La situation est en train d’évoluer puisque la Chine est entrée dans l'indice obligataire FTSE Global en octobre 2021.

En plus du différentiel de rendement positif, la perspective d'une baisse des taux (si la PBoC assouplit sa politique monétaire en 2022) et d'une appréciation de la monnaie (écarts de taux réels attrayants, excédent de la balance courante, données solides sur les exportations, possible atténuation des tensions commerciales avec les États-Unis) peuvent apporter un supplément de performance.

Relevons également la faible corrélation des CGBs avec les obligations d'État en USD et en EUR mais aussi avec la dette émergente, ce qui fait des obligations d'État chinoises en CNY un outil de diversification intéressant dans la poche obligataire des portefeuilles. Mais pas seulement. Comme le montre le graphique ci-dessous (source: Goldman Sachs), les CGBs se démarquent des autres actifs obligataires de par leur très faible corrélation avec l’indice de volatilité VIX alors même que leur corrélation avec les obligations du trésor américaine est proche de zéro. Une différence marquée avec leurs équivalents japonais (les JGBs) qui ont une faible corrélation avec l’indice VIX mais une corrélation élevée avec les obligations américaines. Les CGBs constituent donc un outil de diversification intéressant pour les portefeuilles multi classes d’actifs.

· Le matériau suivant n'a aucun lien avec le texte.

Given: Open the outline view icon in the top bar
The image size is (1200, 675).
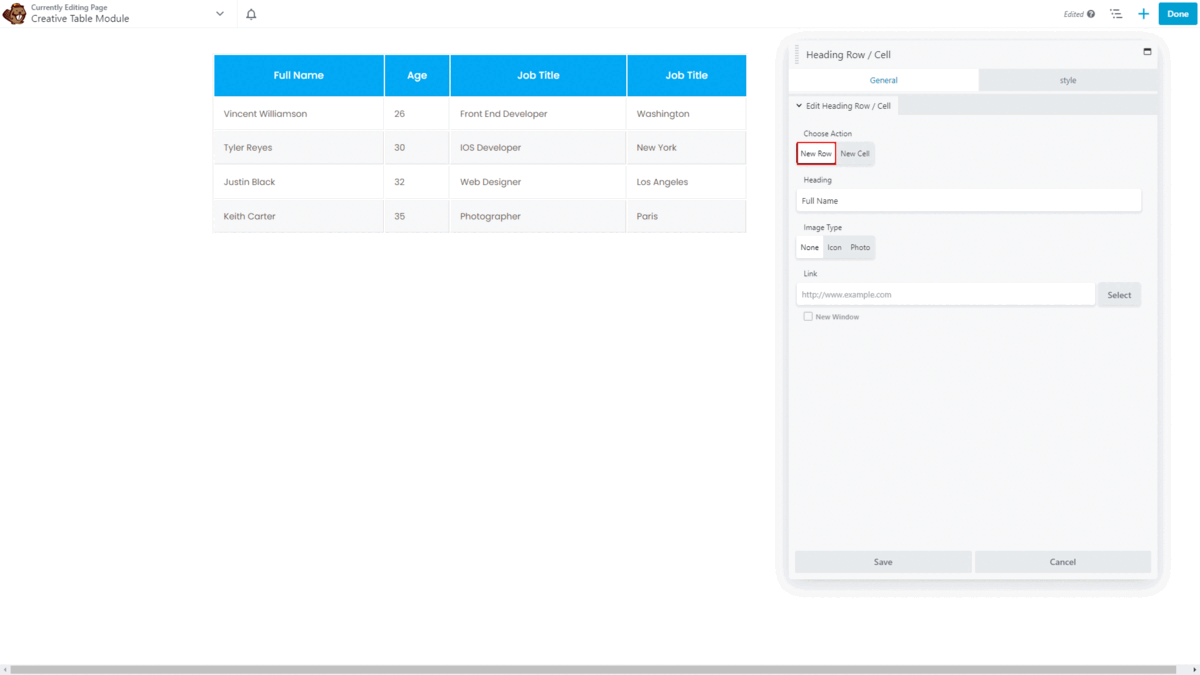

Dernier élément et il est d’importance. Malgré tous ces vents favorables, l’allocation moyenne des investisseurs internationaux dans les CGBs reste faible. Une explication: ces obligations ne sont peu ou pas présentes dans les indices obligataires mondiaux et dans les réserves des banques centrales. Toutefois, la situation est en train d’évoluer puisque la Chine est entrée dans l'indice obligataire FTSE Global en octobre 2021. Les banques centrales, en particulier celles des pays émergents, allouent désormais une partie de leur poche en devises internationales sur la Chine, principalement sous forme de CGBs.

Les investisseurs institutionnels n’auront pas de difficulté majeure à introduire ces obligations dans leurs portefeuilles puisque la liquidité sur ce marché y est abondante (l’équivalent de 10'000 milliards de dollars).

Comme tout investissement, il y a certains risques à considérer. Parmi eux: une dépréciation temporaire du CNY en cas d’éventuelle intervention du gouvernement, les restrictions d'accès aux investisseurs étrangers en cas de tensions géopolitiques, de futures hausses d’intérêt si l’inflation venait à surprendre à la hausse, etc.

Mais si l’on considère le triumvira rendement-risque-corrélation, les obligations souveraines chinoises semblent en effet correspondre au profil de ces fameux actifs anti-fragiles qui pourraient être bien utiles en 2022 et au-delà.